I can remember seeing McDougald make his debut in the opening game of the 1994-95 season, away to Swansea City at their old Vetch Field ground; Albion resplendent in the turquoise and black striped shirts in the style of the kit once worn by boss Brady at Inter Milan.
McDougald’s subsequent one-in-four scoring ratio with the Seagulls was set against the backdrop of financial turmoil at the club and he was there when the club was relegated to the fourth tier.
“There was no stability off the field and that could transfer itself on to it,” he told the Argus. “I was very young and Liam Brady was a great help. I was pleased to have played with legends like Steve Foster, although he was coming to the end of his career.

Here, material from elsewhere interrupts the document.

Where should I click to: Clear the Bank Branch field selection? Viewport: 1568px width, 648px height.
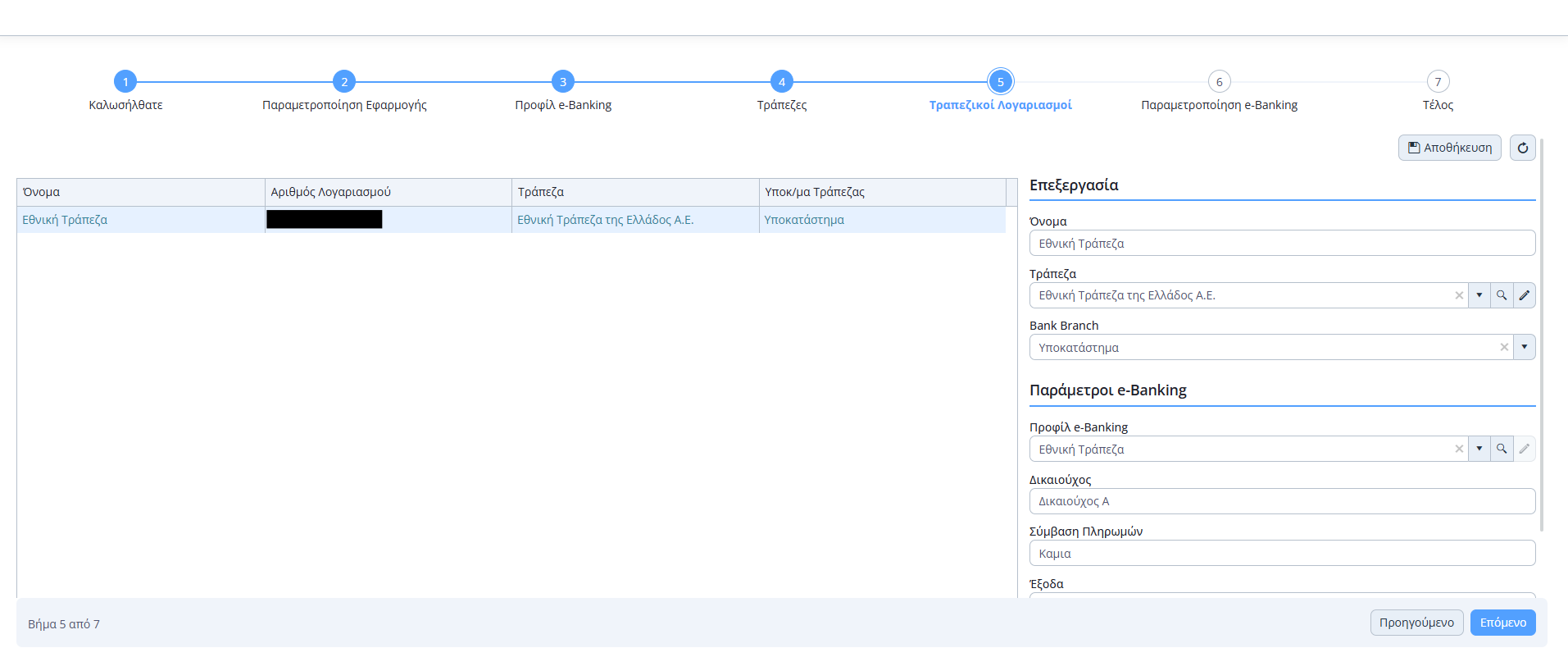point(1504,347)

“The supporters were fantastic and really good to me as a young player. Overall, I had two enjoyable years there and I’m delighted to see them doing so well now. They’ve always had the potential and the fans deserve the success.”
Towards the end of his second season with the club, he was loaned to Chesterfield, where he scored once in nine games, and he then chose to move to Rotherham United for £50,000 in August 1996.

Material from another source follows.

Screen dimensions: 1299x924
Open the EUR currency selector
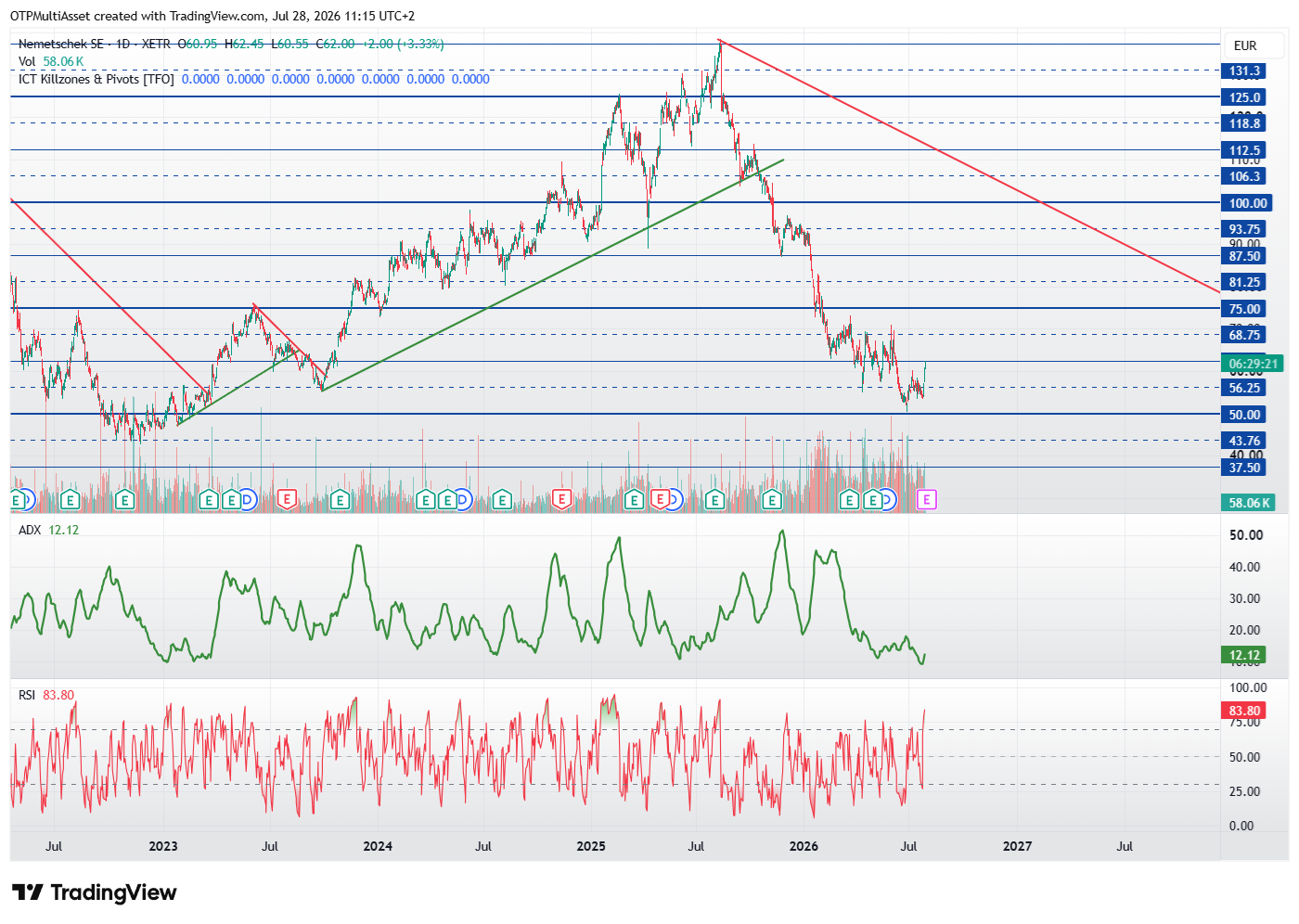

“It is only when you leave somewhere sometimes that you realise how good a club it was,” he told the Argus. “I have fantastic memories of Brighton. The support was so good and they have such potential.
“I thought I was doing the best thing for my career when I left. I wasn’t to know I would go to Rotherham, score on my debut, get injured in the same game and not play for three months.”
He had a relatively successful six-month spell at Toulon in France but efforts to re-establish himself back in the UK with Cambridge, Millwall and Orient didn’t work out.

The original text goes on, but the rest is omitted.